Mastering Distributed Architecture: From Single‑Node to Consensus Algorithms
This article walks through the evolution of distributed architectures, detailing single‑node, tiered services, caching, clustering, read/write splitting, CAP and BASE theories, Paxos consensus, and Zookeeper's ZAB protocol, providing a comprehensive guide for building resilient large‑scale systems.
Distributed Architecture Overview
1. Evolution of Distributed Systems
1.1 Single‑Node Centralized
All components (App, DB, FileServer) run on one machine with low request volume.
1.2 Separation of Application and Data Services
App, DB, and FileServer are deployed on independent servers, still with low request volume.
1.3 Caching for Performance
Frequently accessed data is stored in a cache server, reducing database load.
1.4 Application Server Cluster
Multiple application servers provide services via load balancing, overcoming single‑machine capacity limits.
1.5 Database Read/Write Splitting
Master‑slave design separates reads and writes to alleviate database pressure.
1.6 Reverse Proxy and CDN Acceleration
Reverse proxy and CDN are used to speed up system access.
1.7 Distributed File System and Distributed Database
Adopt distributed databases and file systems when business growth outpaces read/write splitting.
Distributed Technology Details
1. Concurrency
2. Distribution
Large tasks are split across multiple machines for service delivery.
3. Lack of Global Clock
Time must be synchronized.
4. Peer Equality
Identical services run on multiple machines without differences.
5. Faults Are Inevitable
Hardware failures such as disk crashes or CPU burnout can occur.
Distributed Transactions
1. ACID
Atomicity: All operations in a transaction either complete fully or not at all; failures trigger a rollback.
Consistency: Database integrity remains intact before and after a transaction.

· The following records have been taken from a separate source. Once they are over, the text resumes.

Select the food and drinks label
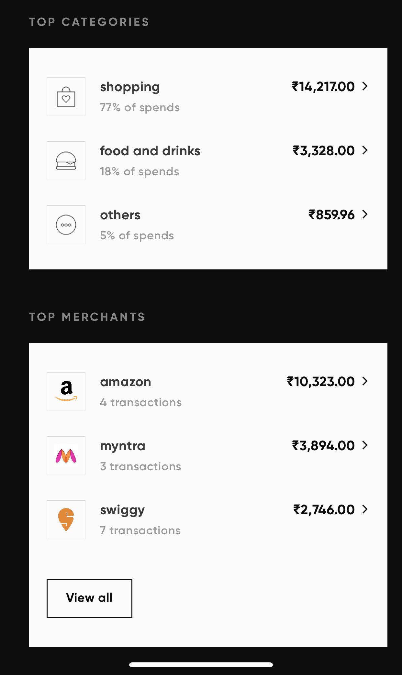The height and width of the screenshot is (675, 402). [x=150, y=151]
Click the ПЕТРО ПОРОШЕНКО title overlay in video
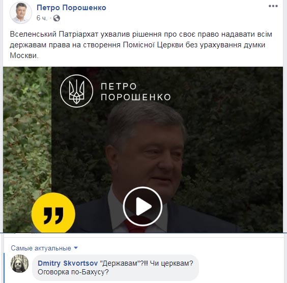The height and width of the screenshot is (283, 287). [x=135, y=92]
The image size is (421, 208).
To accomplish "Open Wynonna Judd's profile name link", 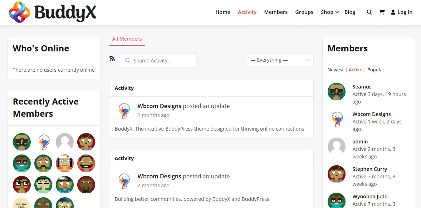I will (x=370, y=197).
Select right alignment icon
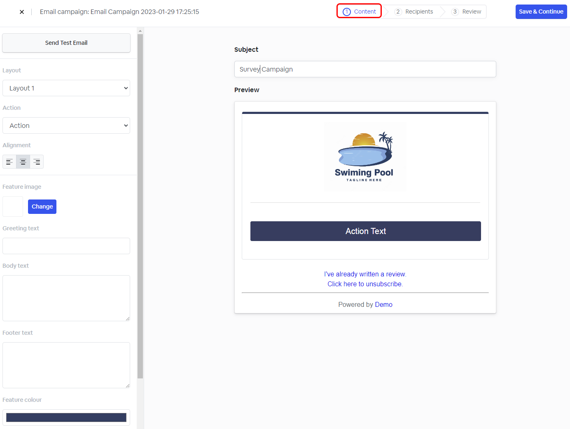This screenshot has height=429, width=570. coord(37,162)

Isolation: Concurrency control prevents inconsistent data from interleaved transactions; levels include read‑uncommitted, read‑committed, repeatable‑read, and serializable.

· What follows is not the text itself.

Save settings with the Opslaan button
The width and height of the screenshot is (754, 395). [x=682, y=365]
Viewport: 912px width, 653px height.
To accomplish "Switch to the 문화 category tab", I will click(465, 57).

Durability: Once a transaction commits, its changes persist despite system failures.
2. Two‑Phase (2P) / Three‑Phase (3P) Commit
2P ensures strong consistency via a prepare phase (vote) and a commit phase.
3P adds a pre‑commit phase to further separate the steps.
CAP Theory
Consistency: Data remains consistent across distributed nodes.
Availability: The system continues to serve requests even if some nodes fail.
Partition Tolerance: The system tolerates network partitions; failed nodes can be recovered and synchronized.
Only two of the three properties can be fully satisfied at once.
BASE Theory
Basically Available, Soft state, Eventual consistency.
Soft state allows intermediate states without affecting overall availability.
Paxos Algorithm
Roles: Proposer (submitter), Acceptor (receiver), Learner (observer).
Key rules: Acceptors must accept the first proposal if none received; proposals have monotonically increasing IDs; higher IDs override lower ones.
Protocol phases: Prepare (proposer asks acceptors), Accept (proposer sends proposal), and learning.
Zookeeper ZAB Protocol
Node states: looking (leader election), following (follower), leading (leader), observing (read‑only).
Two modes: crash recovery and message broadcast.
Leader assigns a unique 64‑bit zxid to each request, broadcasts it, collects acknowledgments, and commits once a quorum is reached.
Data synchronization ensures followers catch up to the leader’s log before becoming a true leader.